:: Testo ::
§
Ho raccontato spesso della mia passione per Isaac Asimov, e ho dedicato un articolo di questo blog all'analisi della sua produzione gialla. Ovviamente, c'è molto di più e conto, con il tempo, di arrivare a parlare di tutto. Per proseguire, vi ripropongo il seguente saggio sui romanzi e i racconti con protagonisti i robot. Il film "Io, Robot" e la consuetudine a citare le "Tre Leggi della Robotica" anche in contesti non letterari hanno reso familiare al grande pubblico questo aspetto dell'opera asimoviana. Tuttavia, se volete approfondire potete leggere quel che io e Alessandro Monti scrivemmo sul n° 11 della fanzine "Collezionare", datato gennaio 1988. Si intende che l'aggiornamento delle notizie è limitato a quella data, ma non c'è molto altro da aggiungere (Asimov è morto nel 1992).
I ROBOT DI ASIMOV
di Moreno Burattini e Alessandro Monti
Il complesso di Frankenstein
La parola “robot” deriva da un termine slavo che significa “lavoro dipendente”. Lo scrittore Karel Capek per primo la utilizzò per indicare un uomo artificiale in un suo dramma del 1921 intitolato “R.U.R.”. già in precedenza, comunque, la letteratura aveva conosciuto degli automi, anche se nessuno aveva mai provveduto a coniare un termine univoco che servisse ad indicarli: secondo Dalton Knight il capostipite assoluto del robot sarebbe il mitico gigante Thalos, ma robot erano già anche i leggendari “golem” costruiti dagli slavi di Praga per difendersi dai propri nemici, ed in senso propriamente fantascientifico un robot appare nel romanzo Moon’s Manster di Ambrose Bierce pubblicato nel 1893. Nessuno di questi robot è tuttavia un “precedente” dei robot di Asimov, i quali si sono imposti in maniera completamente nuova e rivoluzionaria nei confronti della tradizione. Comunque, come dice Roberta Rambelli, “se non hanno antenati diretti, i robot di Asimov hanno, al contrario, una discendenza immensa eormai famosa. Quasi nessun autore di science-fiction, oggi, inventa un robot senza condizionarlo alle Leggi della Robotica, magari sottintendendole invece di esprimerle”.
§
:: Elenco estratto ::
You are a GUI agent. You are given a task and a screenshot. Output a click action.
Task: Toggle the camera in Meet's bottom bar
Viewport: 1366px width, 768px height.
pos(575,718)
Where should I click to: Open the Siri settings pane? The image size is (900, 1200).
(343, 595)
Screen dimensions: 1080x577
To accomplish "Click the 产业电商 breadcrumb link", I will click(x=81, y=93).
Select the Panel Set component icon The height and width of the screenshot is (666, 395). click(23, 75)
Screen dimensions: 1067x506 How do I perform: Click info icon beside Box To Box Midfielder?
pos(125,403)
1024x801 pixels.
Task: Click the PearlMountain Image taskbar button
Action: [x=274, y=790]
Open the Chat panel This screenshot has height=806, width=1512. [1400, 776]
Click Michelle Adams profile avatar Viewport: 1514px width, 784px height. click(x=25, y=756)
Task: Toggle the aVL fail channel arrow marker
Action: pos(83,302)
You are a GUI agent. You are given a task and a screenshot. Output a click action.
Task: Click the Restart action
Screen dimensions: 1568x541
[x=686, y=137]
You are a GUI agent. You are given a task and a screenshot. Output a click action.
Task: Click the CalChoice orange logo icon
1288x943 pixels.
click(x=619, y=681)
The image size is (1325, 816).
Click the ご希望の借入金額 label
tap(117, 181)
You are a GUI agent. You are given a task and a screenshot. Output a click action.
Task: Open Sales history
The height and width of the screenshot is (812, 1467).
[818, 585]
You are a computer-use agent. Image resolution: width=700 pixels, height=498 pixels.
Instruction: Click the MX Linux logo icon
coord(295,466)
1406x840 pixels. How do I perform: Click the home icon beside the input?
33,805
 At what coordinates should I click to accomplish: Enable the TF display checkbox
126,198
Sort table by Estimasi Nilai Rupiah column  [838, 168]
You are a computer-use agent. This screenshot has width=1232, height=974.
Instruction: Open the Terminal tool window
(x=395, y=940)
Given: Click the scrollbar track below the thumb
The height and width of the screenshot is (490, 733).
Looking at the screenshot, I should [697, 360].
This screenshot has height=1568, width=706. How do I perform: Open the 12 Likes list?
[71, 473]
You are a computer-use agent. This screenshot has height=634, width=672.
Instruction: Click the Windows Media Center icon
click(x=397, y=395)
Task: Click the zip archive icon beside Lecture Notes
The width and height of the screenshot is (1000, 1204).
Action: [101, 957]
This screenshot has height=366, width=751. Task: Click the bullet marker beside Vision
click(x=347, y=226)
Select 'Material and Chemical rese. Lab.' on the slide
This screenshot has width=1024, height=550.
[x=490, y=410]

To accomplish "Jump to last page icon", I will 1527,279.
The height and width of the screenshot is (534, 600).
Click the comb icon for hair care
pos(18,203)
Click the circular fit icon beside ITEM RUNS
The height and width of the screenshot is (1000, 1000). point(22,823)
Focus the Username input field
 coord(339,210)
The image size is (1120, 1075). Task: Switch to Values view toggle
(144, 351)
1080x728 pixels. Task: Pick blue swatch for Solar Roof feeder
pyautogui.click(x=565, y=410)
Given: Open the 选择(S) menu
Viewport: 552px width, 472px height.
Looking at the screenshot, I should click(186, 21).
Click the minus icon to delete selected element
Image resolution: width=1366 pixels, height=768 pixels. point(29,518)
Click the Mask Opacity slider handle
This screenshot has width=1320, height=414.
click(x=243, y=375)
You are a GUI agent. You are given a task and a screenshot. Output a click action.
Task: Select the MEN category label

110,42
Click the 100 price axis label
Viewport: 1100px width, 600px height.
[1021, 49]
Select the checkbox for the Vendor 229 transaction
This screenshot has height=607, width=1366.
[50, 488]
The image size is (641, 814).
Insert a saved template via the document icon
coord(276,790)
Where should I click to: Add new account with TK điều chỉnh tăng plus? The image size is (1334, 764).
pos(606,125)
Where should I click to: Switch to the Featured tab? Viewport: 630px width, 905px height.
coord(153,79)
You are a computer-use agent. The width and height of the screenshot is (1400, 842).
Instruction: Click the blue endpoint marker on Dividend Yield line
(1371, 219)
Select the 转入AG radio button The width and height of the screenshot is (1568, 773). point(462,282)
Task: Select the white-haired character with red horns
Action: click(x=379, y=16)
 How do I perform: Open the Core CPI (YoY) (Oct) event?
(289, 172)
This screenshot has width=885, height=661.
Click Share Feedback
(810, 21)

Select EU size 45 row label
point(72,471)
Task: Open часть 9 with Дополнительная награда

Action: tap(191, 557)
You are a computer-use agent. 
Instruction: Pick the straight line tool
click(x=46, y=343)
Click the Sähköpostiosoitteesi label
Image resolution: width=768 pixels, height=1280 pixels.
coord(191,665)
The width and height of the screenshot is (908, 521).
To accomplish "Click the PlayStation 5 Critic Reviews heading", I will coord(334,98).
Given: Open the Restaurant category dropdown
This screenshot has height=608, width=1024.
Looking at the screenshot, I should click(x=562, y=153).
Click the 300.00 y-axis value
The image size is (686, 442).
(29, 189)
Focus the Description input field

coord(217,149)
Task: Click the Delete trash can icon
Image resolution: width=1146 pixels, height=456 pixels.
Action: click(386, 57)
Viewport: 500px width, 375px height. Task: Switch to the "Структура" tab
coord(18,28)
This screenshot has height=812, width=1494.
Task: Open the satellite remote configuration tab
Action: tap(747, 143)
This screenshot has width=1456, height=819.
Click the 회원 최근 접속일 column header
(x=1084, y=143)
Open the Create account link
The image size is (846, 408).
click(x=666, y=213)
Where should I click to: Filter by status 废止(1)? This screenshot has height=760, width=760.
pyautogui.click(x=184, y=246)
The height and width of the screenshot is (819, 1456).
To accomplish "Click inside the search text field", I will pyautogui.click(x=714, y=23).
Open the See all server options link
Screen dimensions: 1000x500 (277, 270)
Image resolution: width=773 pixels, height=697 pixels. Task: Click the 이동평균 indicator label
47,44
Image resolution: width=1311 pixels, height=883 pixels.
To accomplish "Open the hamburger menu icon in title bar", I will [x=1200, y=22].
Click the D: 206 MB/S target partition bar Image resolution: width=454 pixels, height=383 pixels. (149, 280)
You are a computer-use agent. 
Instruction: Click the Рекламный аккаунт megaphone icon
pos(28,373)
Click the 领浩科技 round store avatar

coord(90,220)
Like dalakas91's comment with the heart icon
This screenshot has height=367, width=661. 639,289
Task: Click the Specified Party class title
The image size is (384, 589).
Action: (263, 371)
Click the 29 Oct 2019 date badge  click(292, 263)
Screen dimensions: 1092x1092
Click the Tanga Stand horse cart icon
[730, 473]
§
:: Compiti ::
[a] Nel testo sui robot di Asimov le notizie arrivano solo a gennaio 1988. Spiega perché, secondo l'autore, non c'è molto altro da aggiungere.
[b] Per ognuna di queste frasi, di' se va d'accordo con il testo sui robot di Asimov. Rispondi sì o no e cita le parole esatte del testo che lo decidono.
(i) Karel Capek fu il primo a usare la parola "robot" per un uomo artificiale, in un dramma del 1921.
(ii) La parola "robot" viene da un termine tedesco.
(iii) I golem di Praga sono un precedente dei robot di Asimov.

:: Risposte ai compiti ::
[a] Non c'è molto altro da aggiungere perché Asimov è morto nel 1992.

[b]
(i) Sì: "Lo scrittore Karel Capek per primo la utilizzò per indicare un uomo artificiale in un suo dramma del 1921 intitolato “R.U.R.”."
(ii) No: "La parola “robot” deriva da un termine slavo che significa “lavoro dipendente”."
(iii) No: "Nessuno di questi robot è tuttavia un “precedente” dei robot di Asimov"